This particular night, a man came to me with his shoulders jacked up to his ears, complaining that his neck was stiff and hurting. I said to him, “My neck would hurt, too, if my shoulders were riding just under my ears. You look like this…..” and I jacked my shoulders up to my ears and mirrored his posture so he could see what his body was doing. He didn’t believe me at first. He said, “I don’t look like that,” and I continued to mirror him, saying, “Yes, you do.” I said, “Your arms are hung from attachments at the base of your skull, and if we could just lengthen the whole fascial train that is shortened up into your neck, I think I could get you out of pain.

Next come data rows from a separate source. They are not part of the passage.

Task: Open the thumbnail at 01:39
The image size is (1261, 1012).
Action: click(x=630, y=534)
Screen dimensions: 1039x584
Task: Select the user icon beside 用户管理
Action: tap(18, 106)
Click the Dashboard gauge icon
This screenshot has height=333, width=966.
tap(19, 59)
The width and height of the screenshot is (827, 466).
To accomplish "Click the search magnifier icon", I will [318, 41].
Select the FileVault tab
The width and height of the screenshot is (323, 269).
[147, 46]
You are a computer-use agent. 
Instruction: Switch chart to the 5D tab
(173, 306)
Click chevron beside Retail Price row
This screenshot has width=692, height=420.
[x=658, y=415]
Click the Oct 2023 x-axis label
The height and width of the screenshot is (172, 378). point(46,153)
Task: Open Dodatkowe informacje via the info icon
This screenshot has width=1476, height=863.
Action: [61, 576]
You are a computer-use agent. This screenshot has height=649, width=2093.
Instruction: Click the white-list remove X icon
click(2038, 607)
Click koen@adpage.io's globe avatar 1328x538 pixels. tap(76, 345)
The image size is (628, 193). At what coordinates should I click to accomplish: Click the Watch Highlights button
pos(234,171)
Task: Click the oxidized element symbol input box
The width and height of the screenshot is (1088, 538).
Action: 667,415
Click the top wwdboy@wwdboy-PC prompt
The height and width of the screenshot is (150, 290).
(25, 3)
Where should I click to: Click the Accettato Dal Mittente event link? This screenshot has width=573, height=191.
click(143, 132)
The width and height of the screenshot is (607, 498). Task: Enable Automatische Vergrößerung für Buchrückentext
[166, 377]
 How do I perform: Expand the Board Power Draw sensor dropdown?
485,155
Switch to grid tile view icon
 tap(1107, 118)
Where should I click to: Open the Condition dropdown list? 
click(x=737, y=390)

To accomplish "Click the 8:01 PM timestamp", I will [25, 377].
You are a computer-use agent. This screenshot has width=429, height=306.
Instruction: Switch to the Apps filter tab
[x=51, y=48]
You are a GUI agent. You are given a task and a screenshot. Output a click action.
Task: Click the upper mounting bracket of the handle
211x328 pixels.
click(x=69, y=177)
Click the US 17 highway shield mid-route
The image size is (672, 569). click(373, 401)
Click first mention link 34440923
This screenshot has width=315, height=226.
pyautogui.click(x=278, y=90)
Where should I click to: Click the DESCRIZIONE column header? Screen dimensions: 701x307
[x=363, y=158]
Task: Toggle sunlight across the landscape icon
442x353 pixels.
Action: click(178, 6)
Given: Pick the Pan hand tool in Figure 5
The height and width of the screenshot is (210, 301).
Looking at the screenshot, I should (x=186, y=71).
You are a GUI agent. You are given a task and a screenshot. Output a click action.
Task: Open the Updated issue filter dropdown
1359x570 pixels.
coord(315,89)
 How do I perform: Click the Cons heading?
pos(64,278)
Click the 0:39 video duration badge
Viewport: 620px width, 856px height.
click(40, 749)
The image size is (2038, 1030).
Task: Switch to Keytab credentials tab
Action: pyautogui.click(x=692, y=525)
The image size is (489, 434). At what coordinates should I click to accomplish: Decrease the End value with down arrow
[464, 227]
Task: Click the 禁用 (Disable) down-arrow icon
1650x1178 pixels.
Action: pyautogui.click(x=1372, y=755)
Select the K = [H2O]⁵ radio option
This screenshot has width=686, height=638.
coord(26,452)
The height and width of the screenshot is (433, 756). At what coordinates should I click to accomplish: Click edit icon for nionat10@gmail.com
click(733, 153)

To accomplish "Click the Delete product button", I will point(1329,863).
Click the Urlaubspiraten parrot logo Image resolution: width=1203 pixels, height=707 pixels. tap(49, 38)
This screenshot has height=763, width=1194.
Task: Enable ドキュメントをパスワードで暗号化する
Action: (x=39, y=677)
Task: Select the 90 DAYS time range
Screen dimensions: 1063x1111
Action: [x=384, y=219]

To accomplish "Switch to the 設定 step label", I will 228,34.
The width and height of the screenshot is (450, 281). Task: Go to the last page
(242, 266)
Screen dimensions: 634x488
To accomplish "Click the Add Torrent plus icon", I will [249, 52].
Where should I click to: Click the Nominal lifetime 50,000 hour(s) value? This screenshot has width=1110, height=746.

Do you want to give it a try?” “Sure,” he said, “what do I do?” “Well,” I replied, lay down on the massage table and imagine that we’re going to slip the bones of your fingers, hand, and arm into a long pair of gloves like a woman wears with an evening gown. I want you to circle the bones of your hand and fingers around and around as I work along various lines in your arms, stretching the fascia-that’s the long glove. I want you to just keep extending your bones into the fascial glove as I work to smooth it over your bones. Pretty soon, you’ll start to feel freer movement, and your arms will begin to feel longer, all the way up to your neck.” This man was a quick study, and soon we were working nicely together to lengthen and free up his arms. He was enjoying the ever-increasing mobility that he was feeling in his fingers, hands, and arms. His muscles were, in fact, learning a lengthening response. I said to him, “As we get older, we tend to lose the ability to make circular motions in our joints. Old people often have joints that only work like hinges. You’re starting to regain circular motion, and that’s beautiful. People with a solid yoga practice know what a lengthening response is. A muscle can be taught to lengthen beyond its normal length when it is ‘at rest’. Yoga can overstretch the ligaments of a joint. Deep tissue work has the advantage of lengthening the entire fascial system, and I coach the breathing, encouraging the person to feel what has happened in the body, (you have to feel it to heal it), and encouraging the person to extend and re-inhabit the parts of the body where the person has withdrawn and contracted because of injury or emotional contraction or the stresses of gravity, misalignment, repetitive hard work and life in general.”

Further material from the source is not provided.